House debates
Tuesday, 3 March 2026
Questions without Notice
Superannuation
2:13 pm
Jim Chalmers (Rankin, Australian Labor Party, Treasurer) Share this | Hansard source
The member for Bennelong plays a very influential role in our economic policy and our team. I appreciate it, and our team appreciates it as well. The economic plan that we advanced in the government's fifth budget is focused on three key challenges: the near-term pressures on inflation, the longstanding challenge we've got with productivity and also this global economic uncertainty that we are dealing with. The global economy was already volatile before the dramatic escalation of hostilities in the Middle East, and inflation was already higher than we would have liked. But the conflict will exacerbate both of those challenges and could weigh on global growth. We're monitoring developments very closely in oil and gas markets and fertiliser markets and in transport and insurance as well.
Tomorrow, we'll get a good sense of how our economy finished the year when the December national accounts are released. We know from partial data already to expect the recovery in GDP growth to continue. We expect the data will confirm the story of 2025 was a handover from public- to private-led growth, and we expect that to continue even with the strong defence spending we saw in today's public demand figures.
All of this will inform our plan, which is all about making sure that more Australians can earn more and keep more of what they earn, and retire with more as well. Our tax cuts are important there, as are our changes to superannuation. Our reforms to super will make the super system fairer from top to bottom. It means more super for people with the lowest balances and more sustainable tax concessions for people with the biggest balances. It means 1.3 million Australians will get a super boost—mostly women and mostly young people.

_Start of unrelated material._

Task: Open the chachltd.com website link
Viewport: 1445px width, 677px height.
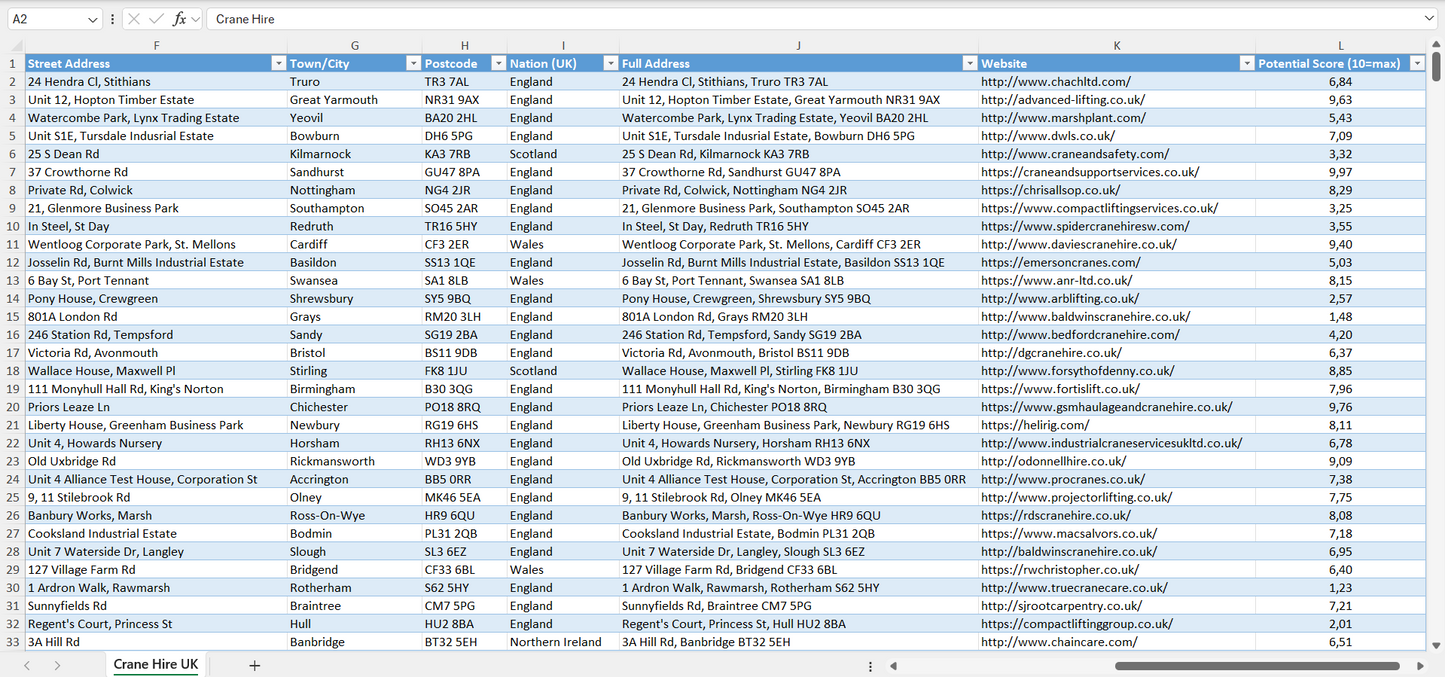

This is opposed by the same old Liberal Party who will vote for less super for people on low incomes and bigger tax breaks for people with tens of millions of dollars in superannuation. The shadow Treasurer wants to go even further—he wants to completely dismantle compulsory superannuation in this country. That's what he told Andrew Bolt on the Bolt Report. They hate superannuation over there, and he hates super the most. Workers would pay the price for their extreme ideology. This is what happens when you bring together the worst minister in the Morrison government and the most extreme shadow Treasurer in memory—working people would be worse off while they work and also when they retire. This side of the House is delivering tax cuts, more super and fairer tax breaks to help deal with intergenerational issues in the tax system. Those over there are the same old Liberals who haven't changed a bit and haven't learned a thing.